A ação de prevenção e combate ao mosquito Aedes aegypti na UnB passou para uma nova fase. Foram identificados focos de larvas no prédio da Reitoria, no subsolo do ICC, no Centro Olímpico e na Casa do Estudante.
A partir desta quinta-feira, 4 de março, um grupo de quatro homens da Vigilância Sanitária e dez funcionários da Prefeitura do campus capacitados pelo Ministério da Saúde estarão na UnB borrifando veneno com bombas e aplicando larvicidas em possíveis criadouros.

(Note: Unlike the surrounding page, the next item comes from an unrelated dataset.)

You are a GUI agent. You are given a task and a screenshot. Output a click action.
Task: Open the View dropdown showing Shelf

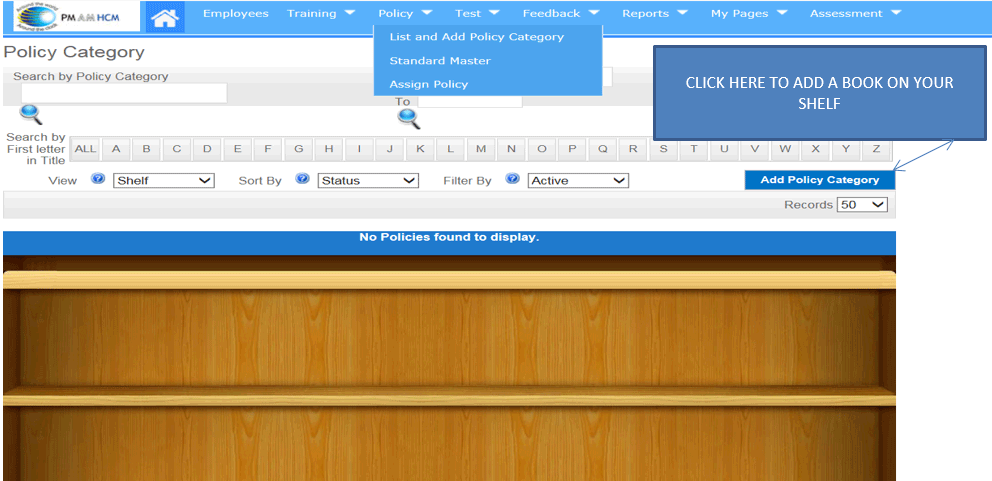164,181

Os primeiros prédios a serem tratados serão a Reitoria e parte da Biblioteca Central (BCE). Por causa da ação, o expediente na Reitoria começa às 10h30. Todos os setores devem deixar um funcionário responsável para receber a equipe da Prefeitura às 8h30.
Já a Biblioteca vai abrir somente às 12h na quinta-feira.
O veneno usado na ação é de baixa concentração, em virtude do cuidado com insetos utilizados em pesquisas de Entomologia e Medicina Tropical. “A aplicação destas substâncias é focal em lugares onde já foram identificados focos e onde existe a possibilidade de aparecimento de larvas”, justifica a diretora de Saúde da UnB, Gilca Starling. O combate ao mosquito se estenderá a outros prédios do campus Darcy Ribeiro e aos outros campi da UnB.
Há possibilidade de haver foco na área da Colina, onde moram professores e funcionários da Universidade de Brasília. Um docente e um servidor da universidade já foram diagnosticados com dengue.
“Nós mapeamos os possíveis criadouros na primeira etapa do combate”, diz Gilca. Ela explica que durante o primeiro estágio do combate foram tomadas medidas para evitar o acúmulo de água. “Vedamos lajes expostas, tapamos depósitos de água, cobrimos raízes de árvores com terra e removemos qualquer entulho que pudesse acumular água”, conta.
A situação da UnB preocupa pela proximidade com a Vila Planalto, principal foco da epidemia no DF. Outro fator de preocupação é o fato de o campus fazer fronteira com áreas de Cerrado denso.